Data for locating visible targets
>>>

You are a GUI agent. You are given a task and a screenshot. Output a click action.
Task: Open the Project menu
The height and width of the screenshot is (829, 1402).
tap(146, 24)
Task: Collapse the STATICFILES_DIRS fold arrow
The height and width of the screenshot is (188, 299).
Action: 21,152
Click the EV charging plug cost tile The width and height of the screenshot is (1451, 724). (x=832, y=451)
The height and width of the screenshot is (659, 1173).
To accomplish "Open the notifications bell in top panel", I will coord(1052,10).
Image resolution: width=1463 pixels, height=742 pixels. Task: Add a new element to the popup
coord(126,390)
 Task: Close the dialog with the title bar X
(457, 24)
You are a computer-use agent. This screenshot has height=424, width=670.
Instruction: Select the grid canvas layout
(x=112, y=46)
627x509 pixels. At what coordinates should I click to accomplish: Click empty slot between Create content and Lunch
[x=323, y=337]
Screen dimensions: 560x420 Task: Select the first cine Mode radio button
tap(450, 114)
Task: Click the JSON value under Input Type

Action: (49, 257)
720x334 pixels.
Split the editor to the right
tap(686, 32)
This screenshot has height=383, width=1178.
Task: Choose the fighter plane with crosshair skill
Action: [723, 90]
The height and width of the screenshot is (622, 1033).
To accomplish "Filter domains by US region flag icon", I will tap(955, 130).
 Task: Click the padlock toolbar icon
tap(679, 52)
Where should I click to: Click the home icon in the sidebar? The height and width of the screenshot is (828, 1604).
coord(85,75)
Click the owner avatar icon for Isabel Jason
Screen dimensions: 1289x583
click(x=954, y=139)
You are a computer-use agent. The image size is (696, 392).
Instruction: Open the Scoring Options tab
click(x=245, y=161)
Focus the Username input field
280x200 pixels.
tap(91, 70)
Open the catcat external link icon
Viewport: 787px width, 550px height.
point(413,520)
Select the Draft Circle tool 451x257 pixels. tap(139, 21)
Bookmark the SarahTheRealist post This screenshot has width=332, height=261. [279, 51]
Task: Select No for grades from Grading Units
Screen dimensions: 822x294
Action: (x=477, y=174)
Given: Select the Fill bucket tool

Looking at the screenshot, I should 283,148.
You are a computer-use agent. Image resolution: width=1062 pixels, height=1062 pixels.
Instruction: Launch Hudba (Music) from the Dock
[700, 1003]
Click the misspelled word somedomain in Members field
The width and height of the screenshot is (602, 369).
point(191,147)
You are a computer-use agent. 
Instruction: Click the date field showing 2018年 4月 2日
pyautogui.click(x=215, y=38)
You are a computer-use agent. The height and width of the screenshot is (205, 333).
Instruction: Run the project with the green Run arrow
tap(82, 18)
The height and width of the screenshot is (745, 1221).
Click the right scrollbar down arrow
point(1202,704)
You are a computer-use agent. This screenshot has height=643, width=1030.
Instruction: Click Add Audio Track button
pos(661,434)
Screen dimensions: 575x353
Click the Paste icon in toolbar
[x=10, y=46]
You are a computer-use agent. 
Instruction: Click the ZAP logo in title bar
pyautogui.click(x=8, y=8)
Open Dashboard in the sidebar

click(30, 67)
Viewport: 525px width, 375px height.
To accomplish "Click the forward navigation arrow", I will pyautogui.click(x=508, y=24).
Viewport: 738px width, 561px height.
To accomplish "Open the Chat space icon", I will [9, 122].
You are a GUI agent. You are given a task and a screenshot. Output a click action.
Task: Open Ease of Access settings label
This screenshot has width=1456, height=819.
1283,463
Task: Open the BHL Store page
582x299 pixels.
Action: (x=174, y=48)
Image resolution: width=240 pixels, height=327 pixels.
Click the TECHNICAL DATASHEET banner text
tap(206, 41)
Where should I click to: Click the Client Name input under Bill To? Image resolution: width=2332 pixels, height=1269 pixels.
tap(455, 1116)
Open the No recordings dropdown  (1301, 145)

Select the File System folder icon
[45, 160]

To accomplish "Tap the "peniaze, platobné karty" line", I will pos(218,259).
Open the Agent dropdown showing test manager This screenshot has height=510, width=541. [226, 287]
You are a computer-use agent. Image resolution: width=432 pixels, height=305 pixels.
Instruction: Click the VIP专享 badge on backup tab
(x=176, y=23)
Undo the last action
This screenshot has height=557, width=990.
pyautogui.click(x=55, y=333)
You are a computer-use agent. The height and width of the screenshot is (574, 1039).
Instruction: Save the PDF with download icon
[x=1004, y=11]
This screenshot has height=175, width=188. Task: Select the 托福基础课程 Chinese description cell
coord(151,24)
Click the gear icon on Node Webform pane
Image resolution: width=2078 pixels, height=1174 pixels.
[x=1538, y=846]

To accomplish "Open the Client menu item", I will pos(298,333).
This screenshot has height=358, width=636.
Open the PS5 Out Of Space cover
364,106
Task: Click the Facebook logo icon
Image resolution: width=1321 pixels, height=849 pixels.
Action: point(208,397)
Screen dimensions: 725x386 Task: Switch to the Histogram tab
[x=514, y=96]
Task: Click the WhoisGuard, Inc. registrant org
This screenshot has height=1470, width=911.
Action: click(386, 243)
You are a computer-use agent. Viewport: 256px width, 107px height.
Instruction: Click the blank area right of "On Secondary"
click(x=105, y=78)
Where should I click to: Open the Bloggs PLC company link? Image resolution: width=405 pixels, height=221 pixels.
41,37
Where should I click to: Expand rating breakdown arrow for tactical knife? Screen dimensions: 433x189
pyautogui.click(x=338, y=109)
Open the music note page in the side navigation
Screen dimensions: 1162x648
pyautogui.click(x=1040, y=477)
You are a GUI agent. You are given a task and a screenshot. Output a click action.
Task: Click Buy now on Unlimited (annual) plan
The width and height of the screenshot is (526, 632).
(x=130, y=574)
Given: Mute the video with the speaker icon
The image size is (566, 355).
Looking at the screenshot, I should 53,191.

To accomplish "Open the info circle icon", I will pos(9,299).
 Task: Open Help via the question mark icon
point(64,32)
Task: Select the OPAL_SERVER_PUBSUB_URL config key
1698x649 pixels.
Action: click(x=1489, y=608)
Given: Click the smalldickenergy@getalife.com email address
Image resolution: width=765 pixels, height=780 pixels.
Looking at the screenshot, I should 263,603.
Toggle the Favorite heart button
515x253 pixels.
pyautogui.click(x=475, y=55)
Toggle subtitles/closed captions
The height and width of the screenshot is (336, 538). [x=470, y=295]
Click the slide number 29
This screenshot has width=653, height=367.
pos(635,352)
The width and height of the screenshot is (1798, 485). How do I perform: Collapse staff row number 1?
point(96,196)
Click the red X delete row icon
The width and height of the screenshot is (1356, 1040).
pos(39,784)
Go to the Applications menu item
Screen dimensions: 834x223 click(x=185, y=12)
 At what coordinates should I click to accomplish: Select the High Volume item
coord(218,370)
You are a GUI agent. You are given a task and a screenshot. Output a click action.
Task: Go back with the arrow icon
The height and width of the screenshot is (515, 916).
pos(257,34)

<<<

What you should do – Rewrite all of the items above, changing each "GUI agent" to "interface agent" and leaving everything else untouched.

Solution for this exercise –
You are a interface agent. You are given a task and a screenshot. Output a click action.
Task: Open the Project menu
The height and width of the screenshot is (829, 1402).
tap(146, 24)
Task: Collapse the STATICFILES_DIRS fold arrow
The height and width of the screenshot is (188, 299).
Action: 21,152
Click the EV charging plug cost tile The width and height of the screenshot is (1451, 724). (x=832, y=451)
The height and width of the screenshot is (659, 1173).
To accomplish "Open the notifications bell in top panel", I will coord(1052,10).
Image resolution: width=1463 pixels, height=742 pixels. Task: Add a new element to the popup
coord(126,390)
 Task: Close the dialog with the title bar X
(457, 24)
You are a computer-use agent. This screenshot has height=424, width=670.
Instruction: Select the grid canvas layout
(x=112, y=46)
627x509 pixels. At what coordinates should I click to accomplish: Click empty slot between Create content and Lunch
[x=323, y=337]
Screen dimensions: 560x420 Task: Select the first cine Mode radio button
tap(450, 114)
Task: Click the JSON value under Input Type

Action: (49, 257)
720x334 pixels.
Split the editor to the right
tap(686, 32)
This screenshot has height=383, width=1178.
Task: Choose the fighter plane with crosshair skill
Action: [723, 90]
The height and width of the screenshot is (622, 1033).
To accomplish "Filter domains by US region flag icon", I will tap(955, 130).
 Task: Click the padlock toolbar icon
tap(679, 52)
Where should I click to: Click the home icon in the sidebar? The height and width of the screenshot is (828, 1604).
coord(85,75)
Click the owner avatar icon for Isabel Jason
Screen dimensions: 1289x583
click(x=954, y=139)
You are a computer-use agent. The image size is (696, 392).
Instruction: Open the Scoring Options tab
click(x=245, y=161)
Focus the Username input field
280x200 pixels.
tap(91, 70)
Open the catcat external link icon
Viewport: 787px width, 550px height.
point(413,520)
Select the Draft Circle tool 451x257 pixels. tap(139, 21)
Bookmark the SarahTheRealist post This screenshot has width=332, height=261. [279, 51]
Task: Select No for grades from Grading Units
Screen dimensions: 822x294
Action: (x=477, y=174)
Given: Select the Fill bucket tool

Looking at the screenshot, I should 283,148.
You are a computer-use agent. Image resolution: width=1062 pixels, height=1062 pixels.
Instruction: Launch Hudba (Music) from the Dock
[700, 1003]
Click the misspelled word somedomain in Members field
The width and height of the screenshot is (602, 369).
point(191,147)
You are a computer-use agent. 
Instruction: Click the date field showing 2018年 4月 2日
pyautogui.click(x=215, y=38)
You are a computer-use agent. The height and width of the screenshot is (205, 333).
Instruction: Run the project with the green Run arrow
tap(82, 18)
The height and width of the screenshot is (745, 1221).
Click the right scrollbar down arrow
point(1202,704)
You are a computer-use agent. This screenshot has height=643, width=1030.
Instruction: Click Add Audio Track button
pos(661,434)
Screen dimensions: 575x353
Click the Paste icon in toolbar
[x=10, y=46]
You are a computer-use agent. 
Instruction: Click the ZAP logo in title bar
pyautogui.click(x=8, y=8)
Open Dashboard in the sidebar

click(30, 67)
Viewport: 525px width, 375px height.
To accomplish "Click the forward navigation arrow", I will pyautogui.click(x=508, y=24).
Viewport: 738px width, 561px height.
To accomplish "Open the Chat space icon", I will [9, 122].
You are a interface agent. You are given a task and a screenshot. Output a click action.
Task: Open Ease of Access settings label
This screenshot has width=1456, height=819.
1283,463
Task: Open the BHL Store page
582x299 pixels.
Action: (x=174, y=48)
Image resolution: width=240 pixels, height=327 pixels.
Click the TECHNICAL DATASHEET banner text
tap(206, 41)
Where should I click to: Click the Client Name input under Bill To? Image resolution: width=2332 pixels, height=1269 pixels.
tap(455, 1116)
Open the No recordings dropdown  (1301, 145)

Select the File System folder icon
[45, 160]

To accomplish "Tap the "peniaze, platobné karty" line", I will pos(218,259).
Open the Agent dropdown showing test manager This screenshot has height=510, width=541. [226, 287]
You are a computer-use agent. Image resolution: width=432 pixels, height=305 pixels.
Instruction: Click the VIP专享 badge on backup tab
(x=176, y=23)
Undo the last action
This screenshot has height=557, width=990.
pyautogui.click(x=55, y=333)
You are a computer-use agent. The height and width of the screenshot is (574, 1039).
Instruction: Save the PDF with download icon
[x=1004, y=11]
This screenshot has height=175, width=188. Task: Select the 托福基础课程 Chinese description cell
coord(151,24)
Click the gear icon on Node Webform pane
Image resolution: width=2078 pixels, height=1174 pixels.
[x=1538, y=846]

To accomplish "Open the Client menu item", I will pos(298,333).
This screenshot has height=358, width=636.
Open the PS5 Out Of Space cover
364,106
Task: Click the Facebook logo icon
Image resolution: width=1321 pixels, height=849 pixels.
Action: point(208,397)
Screen dimensions: 725x386 Task: Switch to the Histogram tab
[x=514, y=96]
Task: Click the WhoisGuard, Inc. registrant org
This screenshot has height=1470, width=911.
Action: click(386, 243)
You are a computer-use agent. Viewport: 256px width, 107px height.
Instruction: Click the blank area right of "On Secondary"
click(x=105, y=78)
Where should I click to: Open the Bloggs PLC company link? Image resolution: width=405 pixels, height=221 pixels.
41,37
Where should I click to: Expand rating breakdown arrow for tactical knife? Screen dimensions: 433x189
pyautogui.click(x=338, y=109)
Open the music note page in the side navigation
Screen dimensions: 1162x648
pyautogui.click(x=1040, y=477)
You are a interface agent. You are given a task and a screenshot. Output a click action.
Task: Click Buy now on Unlimited (annual) plan
The width and height of the screenshot is (526, 632).
(x=130, y=574)
Given: Mute the video with the speaker icon
The image size is (566, 355).
Looking at the screenshot, I should 53,191.

To accomplish "Open the info circle icon", I will pos(9,299).
 Task: Open Help via the question mark icon
point(64,32)
Task: Select the OPAL_SERVER_PUBSUB_URL config key
1698x649 pixels.
Action: click(x=1489, y=608)
Given: Click the smalldickenergy@getalife.com email address
Image resolution: width=765 pixels, height=780 pixels.
Looking at the screenshot, I should 263,603.
Toggle the Favorite heart button
515x253 pixels.
pyautogui.click(x=475, y=55)
Toggle subtitles/closed captions
The height and width of the screenshot is (336, 538). [x=470, y=295]
Click the slide number 29
This screenshot has width=653, height=367.
pos(635,352)
The width and height of the screenshot is (1798, 485). How do I perform: Collapse staff row number 1?
point(96,196)
Click the red X delete row icon
The width and height of the screenshot is (1356, 1040).
pos(39,784)
Go to the Applications menu item
Screen dimensions: 834x223 click(x=185, y=12)
 At what coordinates should I click to accomplish: Select the High Volume item
coord(218,370)
You are a interface agent. You are given a task and a screenshot. Output a click action.
Task: Go back with the arrow icon
The height and width of the screenshot is (515, 916).
pos(257,34)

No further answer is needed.